Your output should consist of every record, copied exactly.

RECORDS SHOWN:
--- --- ---
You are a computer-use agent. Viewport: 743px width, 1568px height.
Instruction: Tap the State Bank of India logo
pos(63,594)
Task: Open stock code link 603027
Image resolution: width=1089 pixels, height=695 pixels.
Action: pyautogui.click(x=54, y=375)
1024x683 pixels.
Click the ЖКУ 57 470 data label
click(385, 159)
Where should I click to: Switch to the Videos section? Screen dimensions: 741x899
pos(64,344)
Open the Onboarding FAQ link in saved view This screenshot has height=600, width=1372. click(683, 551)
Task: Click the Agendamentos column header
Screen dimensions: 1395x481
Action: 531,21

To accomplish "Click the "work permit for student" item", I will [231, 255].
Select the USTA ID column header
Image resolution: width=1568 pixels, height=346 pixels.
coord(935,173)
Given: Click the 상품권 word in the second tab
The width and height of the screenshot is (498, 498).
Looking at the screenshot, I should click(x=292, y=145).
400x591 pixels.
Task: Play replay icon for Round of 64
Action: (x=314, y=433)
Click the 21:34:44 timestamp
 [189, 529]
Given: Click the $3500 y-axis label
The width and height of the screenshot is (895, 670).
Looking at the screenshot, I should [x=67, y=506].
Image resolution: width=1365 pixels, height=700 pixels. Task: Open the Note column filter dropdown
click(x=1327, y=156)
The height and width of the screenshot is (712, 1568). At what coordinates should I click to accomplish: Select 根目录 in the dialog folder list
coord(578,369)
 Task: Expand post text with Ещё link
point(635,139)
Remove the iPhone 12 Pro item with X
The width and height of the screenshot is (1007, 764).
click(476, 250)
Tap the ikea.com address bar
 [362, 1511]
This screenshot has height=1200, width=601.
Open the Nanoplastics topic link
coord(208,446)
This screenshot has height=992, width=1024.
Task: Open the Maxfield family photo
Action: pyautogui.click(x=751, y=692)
--- --- ---
REPLY TO THE EXERCISE:
You are a computer-use agent. Viewport: 743px width, 1568px height.
Instruction: Tap the State Bank of India logo
pos(63,594)
Task: Open stock code link 603027
Image resolution: width=1089 pixels, height=695 pixels.
Action: pyautogui.click(x=54, y=375)
1024x683 pixels.
Click the ЖКУ 57 470 data label
click(385, 159)
Where should I click to: Switch to the Videos section? Screen dimensions: 741x899
pos(64,344)
Open the Onboarding FAQ link in saved view This screenshot has height=600, width=1372. click(683, 551)
Task: Click the Agendamentos column header
Screen dimensions: 1395x481
Action: 531,21

To accomplish "Click the "work permit for student" item", I will [231, 255].
Select the USTA ID column header
Image resolution: width=1568 pixels, height=346 pixels.
coord(935,173)
Given: Click the 상품권 word in the second tab
The width and height of the screenshot is (498, 498).
Looking at the screenshot, I should click(x=292, y=145).
400x591 pixels.
Task: Play replay icon for Round of 64
Action: (x=314, y=433)
Click the 21:34:44 timestamp
 [189, 529]
Given: Click the $3500 y-axis label
The width and height of the screenshot is (895, 670).
Looking at the screenshot, I should [x=67, y=506].
Image resolution: width=1365 pixels, height=700 pixels. Task: Open the Note column filter dropdown
click(x=1327, y=156)
The height and width of the screenshot is (712, 1568). At what coordinates should I click to accomplish: Select 根目录 in the dialog folder list
coord(578,369)
 Task: Expand post text with Ещё link
point(635,139)
Remove the iPhone 12 Pro item with X
The width and height of the screenshot is (1007, 764).
click(476, 250)
Tap the ikea.com address bar
 [362, 1511]
This screenshot has height=1200, width=601.
Open the Nanoplastics topic link
coord(208,446)
This screenshot has height=992, width=1024.
Task: Open the Maxfield family photo
Action: pyautogui.click(x=751, y=692)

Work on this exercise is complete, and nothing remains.